#### [TASK GOAL]
Whenever a line of the records below contains the word "computer", copy that line.

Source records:
════════
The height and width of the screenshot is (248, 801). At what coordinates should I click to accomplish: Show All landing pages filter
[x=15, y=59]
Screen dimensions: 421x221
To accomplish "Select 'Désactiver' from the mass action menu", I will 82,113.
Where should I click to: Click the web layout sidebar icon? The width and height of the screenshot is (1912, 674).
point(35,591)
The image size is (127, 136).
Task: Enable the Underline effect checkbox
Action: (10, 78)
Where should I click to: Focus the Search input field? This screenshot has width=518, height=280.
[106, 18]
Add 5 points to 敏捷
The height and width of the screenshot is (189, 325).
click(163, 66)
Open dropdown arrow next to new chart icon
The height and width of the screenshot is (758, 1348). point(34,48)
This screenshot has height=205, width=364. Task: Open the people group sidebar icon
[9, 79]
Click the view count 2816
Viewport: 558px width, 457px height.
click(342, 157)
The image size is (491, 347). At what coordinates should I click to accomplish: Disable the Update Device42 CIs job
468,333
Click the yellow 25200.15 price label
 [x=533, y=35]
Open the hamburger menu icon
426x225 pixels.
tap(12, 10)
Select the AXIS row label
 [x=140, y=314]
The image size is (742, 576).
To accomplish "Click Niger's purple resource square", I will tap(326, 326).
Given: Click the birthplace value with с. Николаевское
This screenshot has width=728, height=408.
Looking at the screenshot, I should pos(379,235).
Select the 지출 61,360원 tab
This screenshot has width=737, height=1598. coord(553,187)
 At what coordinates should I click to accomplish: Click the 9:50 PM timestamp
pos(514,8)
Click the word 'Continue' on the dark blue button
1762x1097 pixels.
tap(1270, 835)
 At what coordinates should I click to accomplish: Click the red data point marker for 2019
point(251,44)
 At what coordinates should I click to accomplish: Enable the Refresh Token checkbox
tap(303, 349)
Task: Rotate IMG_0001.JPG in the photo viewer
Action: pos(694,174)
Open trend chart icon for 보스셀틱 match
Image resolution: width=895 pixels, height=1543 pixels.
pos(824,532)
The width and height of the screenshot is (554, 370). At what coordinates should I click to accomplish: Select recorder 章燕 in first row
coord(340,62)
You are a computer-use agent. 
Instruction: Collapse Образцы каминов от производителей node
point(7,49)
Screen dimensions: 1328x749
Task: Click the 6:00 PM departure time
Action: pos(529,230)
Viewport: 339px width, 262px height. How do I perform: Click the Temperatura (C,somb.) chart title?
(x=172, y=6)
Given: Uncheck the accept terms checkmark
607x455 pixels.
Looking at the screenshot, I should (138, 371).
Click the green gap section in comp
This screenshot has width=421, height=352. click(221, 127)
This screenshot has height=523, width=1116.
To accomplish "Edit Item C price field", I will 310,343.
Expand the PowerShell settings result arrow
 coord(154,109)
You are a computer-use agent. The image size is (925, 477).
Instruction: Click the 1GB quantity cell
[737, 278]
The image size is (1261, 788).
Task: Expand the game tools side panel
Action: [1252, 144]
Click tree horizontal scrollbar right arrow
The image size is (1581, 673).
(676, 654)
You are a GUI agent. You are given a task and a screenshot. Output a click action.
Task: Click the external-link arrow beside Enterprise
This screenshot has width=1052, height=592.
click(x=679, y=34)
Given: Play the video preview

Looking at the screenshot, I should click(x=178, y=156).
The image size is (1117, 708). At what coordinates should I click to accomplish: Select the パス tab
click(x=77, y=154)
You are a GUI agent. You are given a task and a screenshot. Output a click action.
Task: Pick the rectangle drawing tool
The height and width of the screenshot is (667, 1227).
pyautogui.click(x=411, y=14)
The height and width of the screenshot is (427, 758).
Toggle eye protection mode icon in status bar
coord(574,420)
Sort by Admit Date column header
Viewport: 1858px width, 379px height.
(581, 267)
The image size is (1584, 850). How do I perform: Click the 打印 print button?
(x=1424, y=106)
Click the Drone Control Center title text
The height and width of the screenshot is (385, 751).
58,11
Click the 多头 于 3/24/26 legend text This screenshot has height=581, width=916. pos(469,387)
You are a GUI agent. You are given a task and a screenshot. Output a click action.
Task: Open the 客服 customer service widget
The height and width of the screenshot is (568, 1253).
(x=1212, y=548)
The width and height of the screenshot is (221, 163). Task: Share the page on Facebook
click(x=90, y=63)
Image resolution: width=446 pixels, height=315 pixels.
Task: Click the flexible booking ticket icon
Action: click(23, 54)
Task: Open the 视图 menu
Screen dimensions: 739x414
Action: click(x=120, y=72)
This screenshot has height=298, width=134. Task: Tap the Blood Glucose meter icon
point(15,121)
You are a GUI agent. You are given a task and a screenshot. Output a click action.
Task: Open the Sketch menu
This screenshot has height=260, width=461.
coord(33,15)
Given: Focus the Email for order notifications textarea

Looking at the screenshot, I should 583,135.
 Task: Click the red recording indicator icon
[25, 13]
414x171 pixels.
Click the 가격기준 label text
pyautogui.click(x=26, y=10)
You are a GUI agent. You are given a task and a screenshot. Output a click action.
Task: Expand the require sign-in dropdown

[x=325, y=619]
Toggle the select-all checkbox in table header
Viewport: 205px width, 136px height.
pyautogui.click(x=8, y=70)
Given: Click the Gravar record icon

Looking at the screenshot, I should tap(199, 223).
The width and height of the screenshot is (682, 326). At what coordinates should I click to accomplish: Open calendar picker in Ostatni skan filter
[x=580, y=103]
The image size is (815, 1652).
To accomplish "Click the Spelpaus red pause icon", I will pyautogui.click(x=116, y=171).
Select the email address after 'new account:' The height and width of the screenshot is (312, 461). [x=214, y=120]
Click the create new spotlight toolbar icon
════════
#### [TASK OUTPUT]
You are a computer-use agent. 
You are a computer-use agent. The image size is (925, 477).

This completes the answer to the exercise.